Routine chewing, licking, and pulling on and around the claws are a part of your cat’s normal self-grooming habit, and since their paws are in constant contact with the floor, they are prone to getting dirt, hair, dust, and debris stuck around them. Sometimes licking may not be enough to dislodge these things, and you may notice your cat pulling or tugging at their claws to free up the stuck debris.
Additionally, cat’s nails are often described as onion-like, with several distinct layers in their composition. Often, the outer layer may become frayed and damaged, and your cat will pull away the top layer to expose the cleaner, sharper layer underneath. This behavior may seem alarming at first, especially if you have never noticed it before.
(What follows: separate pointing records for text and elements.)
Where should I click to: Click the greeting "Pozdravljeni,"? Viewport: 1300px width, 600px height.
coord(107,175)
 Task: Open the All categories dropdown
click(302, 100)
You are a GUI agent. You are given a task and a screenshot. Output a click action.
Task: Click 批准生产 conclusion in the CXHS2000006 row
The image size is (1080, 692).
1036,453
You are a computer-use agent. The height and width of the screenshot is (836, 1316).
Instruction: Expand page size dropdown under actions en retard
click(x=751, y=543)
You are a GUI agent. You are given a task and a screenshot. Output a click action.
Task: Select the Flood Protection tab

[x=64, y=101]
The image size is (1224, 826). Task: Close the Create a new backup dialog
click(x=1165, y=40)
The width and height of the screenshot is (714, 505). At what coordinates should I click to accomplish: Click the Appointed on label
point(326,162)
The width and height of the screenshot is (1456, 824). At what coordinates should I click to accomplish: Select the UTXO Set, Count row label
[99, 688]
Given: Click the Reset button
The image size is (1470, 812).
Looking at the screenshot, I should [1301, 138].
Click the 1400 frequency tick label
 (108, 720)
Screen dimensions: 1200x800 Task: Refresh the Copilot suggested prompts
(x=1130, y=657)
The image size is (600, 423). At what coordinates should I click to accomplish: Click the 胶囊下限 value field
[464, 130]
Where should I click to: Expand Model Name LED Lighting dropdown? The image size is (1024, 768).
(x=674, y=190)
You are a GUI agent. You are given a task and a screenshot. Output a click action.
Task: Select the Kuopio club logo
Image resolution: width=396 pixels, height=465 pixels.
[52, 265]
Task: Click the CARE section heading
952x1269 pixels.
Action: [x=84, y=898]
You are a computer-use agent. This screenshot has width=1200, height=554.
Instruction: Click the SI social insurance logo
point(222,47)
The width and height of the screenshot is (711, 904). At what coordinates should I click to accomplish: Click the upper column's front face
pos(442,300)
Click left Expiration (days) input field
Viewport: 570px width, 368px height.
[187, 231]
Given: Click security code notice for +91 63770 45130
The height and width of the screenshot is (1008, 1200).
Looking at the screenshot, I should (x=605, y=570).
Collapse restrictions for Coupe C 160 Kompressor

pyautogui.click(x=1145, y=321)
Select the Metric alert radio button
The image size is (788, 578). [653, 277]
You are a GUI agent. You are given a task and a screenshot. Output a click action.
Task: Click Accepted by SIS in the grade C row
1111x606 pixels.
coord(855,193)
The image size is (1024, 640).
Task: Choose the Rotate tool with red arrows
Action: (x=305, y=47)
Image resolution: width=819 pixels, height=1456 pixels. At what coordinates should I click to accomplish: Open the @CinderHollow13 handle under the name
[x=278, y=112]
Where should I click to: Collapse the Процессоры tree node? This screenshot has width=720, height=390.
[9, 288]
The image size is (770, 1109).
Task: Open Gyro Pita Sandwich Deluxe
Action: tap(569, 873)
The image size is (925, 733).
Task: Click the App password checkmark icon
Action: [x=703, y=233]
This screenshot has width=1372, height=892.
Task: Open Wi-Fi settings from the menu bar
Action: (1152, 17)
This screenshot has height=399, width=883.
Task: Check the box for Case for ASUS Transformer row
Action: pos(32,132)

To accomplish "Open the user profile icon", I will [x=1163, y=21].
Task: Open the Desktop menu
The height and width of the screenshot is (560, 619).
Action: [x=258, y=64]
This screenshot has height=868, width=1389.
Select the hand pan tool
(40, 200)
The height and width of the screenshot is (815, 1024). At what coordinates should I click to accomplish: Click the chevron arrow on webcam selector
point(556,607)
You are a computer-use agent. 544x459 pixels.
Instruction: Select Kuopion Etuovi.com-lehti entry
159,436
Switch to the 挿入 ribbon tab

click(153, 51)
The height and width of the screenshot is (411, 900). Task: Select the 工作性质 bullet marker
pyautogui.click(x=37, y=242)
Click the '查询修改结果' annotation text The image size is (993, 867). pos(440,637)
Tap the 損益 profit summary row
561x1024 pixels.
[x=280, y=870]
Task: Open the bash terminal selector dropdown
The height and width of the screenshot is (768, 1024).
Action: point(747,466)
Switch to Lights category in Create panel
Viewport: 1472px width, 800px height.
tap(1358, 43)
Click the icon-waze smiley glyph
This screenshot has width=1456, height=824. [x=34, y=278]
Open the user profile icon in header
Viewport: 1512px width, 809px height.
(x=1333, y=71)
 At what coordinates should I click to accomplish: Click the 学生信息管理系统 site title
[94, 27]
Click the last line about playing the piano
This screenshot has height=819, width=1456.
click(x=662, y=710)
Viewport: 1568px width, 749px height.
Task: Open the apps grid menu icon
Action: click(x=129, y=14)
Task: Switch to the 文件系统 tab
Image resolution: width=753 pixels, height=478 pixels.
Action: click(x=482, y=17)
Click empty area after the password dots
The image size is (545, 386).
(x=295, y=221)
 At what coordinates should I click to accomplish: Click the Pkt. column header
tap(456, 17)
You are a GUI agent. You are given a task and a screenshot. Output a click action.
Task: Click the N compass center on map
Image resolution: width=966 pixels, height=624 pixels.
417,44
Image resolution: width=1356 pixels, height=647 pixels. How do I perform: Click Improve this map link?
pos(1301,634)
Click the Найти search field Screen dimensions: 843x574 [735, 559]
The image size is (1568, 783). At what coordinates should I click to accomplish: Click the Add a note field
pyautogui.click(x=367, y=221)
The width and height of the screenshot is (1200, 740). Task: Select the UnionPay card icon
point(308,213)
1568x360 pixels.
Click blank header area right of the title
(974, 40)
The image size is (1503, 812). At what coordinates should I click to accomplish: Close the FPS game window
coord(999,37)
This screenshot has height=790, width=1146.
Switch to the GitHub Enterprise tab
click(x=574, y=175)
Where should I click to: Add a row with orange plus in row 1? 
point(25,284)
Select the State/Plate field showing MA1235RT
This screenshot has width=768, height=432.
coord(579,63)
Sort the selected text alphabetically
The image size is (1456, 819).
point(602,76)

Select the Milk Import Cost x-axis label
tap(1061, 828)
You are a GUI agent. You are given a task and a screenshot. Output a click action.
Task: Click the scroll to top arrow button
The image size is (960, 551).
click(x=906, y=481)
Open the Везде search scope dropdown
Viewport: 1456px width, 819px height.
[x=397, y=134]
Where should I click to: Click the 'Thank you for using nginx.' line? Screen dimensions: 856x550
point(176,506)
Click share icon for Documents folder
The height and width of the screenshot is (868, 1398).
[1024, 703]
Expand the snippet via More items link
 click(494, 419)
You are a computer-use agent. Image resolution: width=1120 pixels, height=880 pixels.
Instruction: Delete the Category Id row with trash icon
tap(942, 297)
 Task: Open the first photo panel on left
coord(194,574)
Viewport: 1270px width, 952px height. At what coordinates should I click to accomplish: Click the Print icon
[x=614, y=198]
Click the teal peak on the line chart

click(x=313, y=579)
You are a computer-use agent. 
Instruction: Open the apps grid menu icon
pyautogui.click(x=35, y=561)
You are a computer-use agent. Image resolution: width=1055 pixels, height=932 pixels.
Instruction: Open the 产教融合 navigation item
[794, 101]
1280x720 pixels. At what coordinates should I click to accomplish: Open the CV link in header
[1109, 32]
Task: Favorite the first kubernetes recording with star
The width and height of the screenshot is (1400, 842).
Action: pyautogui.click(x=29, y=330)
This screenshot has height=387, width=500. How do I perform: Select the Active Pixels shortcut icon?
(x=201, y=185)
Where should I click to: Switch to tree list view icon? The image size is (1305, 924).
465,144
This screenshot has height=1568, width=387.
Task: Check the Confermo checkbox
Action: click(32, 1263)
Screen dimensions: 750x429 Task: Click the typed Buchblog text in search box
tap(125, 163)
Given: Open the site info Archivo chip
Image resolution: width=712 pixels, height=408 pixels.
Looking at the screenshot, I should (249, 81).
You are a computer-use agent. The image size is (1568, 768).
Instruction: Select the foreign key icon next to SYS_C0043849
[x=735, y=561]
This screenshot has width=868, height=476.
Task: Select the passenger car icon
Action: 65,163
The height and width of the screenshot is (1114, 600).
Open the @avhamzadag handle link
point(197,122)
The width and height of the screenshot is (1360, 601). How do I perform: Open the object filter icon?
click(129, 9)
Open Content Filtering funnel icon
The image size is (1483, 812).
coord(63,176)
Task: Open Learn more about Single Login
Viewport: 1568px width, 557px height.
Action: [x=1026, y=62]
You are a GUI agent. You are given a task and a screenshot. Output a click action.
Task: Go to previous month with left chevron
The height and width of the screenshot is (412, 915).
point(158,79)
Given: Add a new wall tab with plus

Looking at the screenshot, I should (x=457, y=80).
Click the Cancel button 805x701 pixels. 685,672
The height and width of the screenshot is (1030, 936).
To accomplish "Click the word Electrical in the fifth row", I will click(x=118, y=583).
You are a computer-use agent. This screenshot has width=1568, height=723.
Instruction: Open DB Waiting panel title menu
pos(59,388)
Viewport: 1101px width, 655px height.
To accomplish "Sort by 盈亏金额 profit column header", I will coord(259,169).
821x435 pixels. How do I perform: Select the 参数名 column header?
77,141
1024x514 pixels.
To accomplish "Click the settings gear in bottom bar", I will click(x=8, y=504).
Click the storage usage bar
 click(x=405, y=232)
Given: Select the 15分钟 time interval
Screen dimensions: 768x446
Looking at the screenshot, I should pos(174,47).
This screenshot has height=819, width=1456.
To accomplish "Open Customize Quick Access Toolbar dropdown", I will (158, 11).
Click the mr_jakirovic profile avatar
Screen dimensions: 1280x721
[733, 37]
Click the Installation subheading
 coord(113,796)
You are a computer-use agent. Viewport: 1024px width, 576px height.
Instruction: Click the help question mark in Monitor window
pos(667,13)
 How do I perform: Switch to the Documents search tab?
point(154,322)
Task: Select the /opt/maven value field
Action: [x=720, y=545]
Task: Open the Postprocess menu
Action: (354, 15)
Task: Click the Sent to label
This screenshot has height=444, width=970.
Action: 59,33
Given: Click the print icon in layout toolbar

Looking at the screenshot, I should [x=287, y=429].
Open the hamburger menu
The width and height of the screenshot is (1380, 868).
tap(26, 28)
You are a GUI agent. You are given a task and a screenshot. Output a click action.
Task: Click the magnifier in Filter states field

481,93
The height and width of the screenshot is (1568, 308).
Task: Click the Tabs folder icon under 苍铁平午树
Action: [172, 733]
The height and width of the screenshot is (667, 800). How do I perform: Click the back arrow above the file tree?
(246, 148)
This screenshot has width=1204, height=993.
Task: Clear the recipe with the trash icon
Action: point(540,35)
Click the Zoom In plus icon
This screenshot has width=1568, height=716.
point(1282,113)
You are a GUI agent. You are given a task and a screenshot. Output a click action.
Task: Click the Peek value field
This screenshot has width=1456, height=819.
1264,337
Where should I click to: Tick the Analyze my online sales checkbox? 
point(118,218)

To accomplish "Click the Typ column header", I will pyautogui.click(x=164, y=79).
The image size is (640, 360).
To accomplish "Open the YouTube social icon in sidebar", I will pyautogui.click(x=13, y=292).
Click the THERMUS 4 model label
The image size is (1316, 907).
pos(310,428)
Cats are private creatures that usually find a quiet and private place to groom themselves in peace.
Make sure your cat has a scratching post or something similar, as they’ll typically use this to keep their nails clean and sharp. The reason that they are chewing on their claws may be a lack of a suitable scratching surface.
We recommend having at least two or three different types of scratching posts available to your cat to keep them interested.
Sometimes, normal self-grooming may morph into obsessive behavior, manifesting in excessive licking, scratching, and claw-chewing. This is usually the result of stress, boredom, or loneliness, and your cat may be using chewing their paws as a mechanism for self-soothing. Just like humans who bite their nails when anxious or stressed, the same symptoms may manifest in anxious felines. This stress could be caused by something as simple as wanting to go outside or more obvious reasons, like a new pet in the home or moving to a new house.
You’ll need to identify the reason that your cat is stressed or anxious in order to stop the behavior. If you’ve moved to a new house or brought home a new pet, the reason is obvious and you can treat your cat accordingly. However, more subtle reasons may take some detective work. Loneliness and boredom can also potentially cause excessive claw chewing, so you may need to spend more interactive time with your feline or consider purchasing stimulating cat toys.
Lastly, your cat’s nail-biting may have a physical case, either an injury or an underlying medical condition. They may have cut themselves somewhere on their paw pad, injured a toe, or broken a claw, and this is causing them discomfort. Conversely, it may have been excessive pulling and chewing that caused the injury itself! You’ll need to closely inspect each of your cat’s paws and check for any signs of injury, and they may need to go for a checkup with your vet. If there are no outward signs of injury, there may be an underlying medical cause.
Bacterial or yeast infections can cause your cat to lick and pull at their paws, or an old injury may have caused an infection. The only way to know is by consulting your vet, and if there are no behavioral issues or injuries, there may be an underlying infection that only your vet can treat.
In a normal, healthy cat, claw biting is not usually a cause for concern — it is simply a normal part of their self-grooming regime. If you’ve noticed that the behavior has become unusually frequent and is accompanied by limping or other signs of pain and discomfort, however, there may be an underlying medical issue, and a vet trip is the best option.
In the end, you know your cat better than anyone else and are best equipped to notice the signs of abnormal behavior when they arise.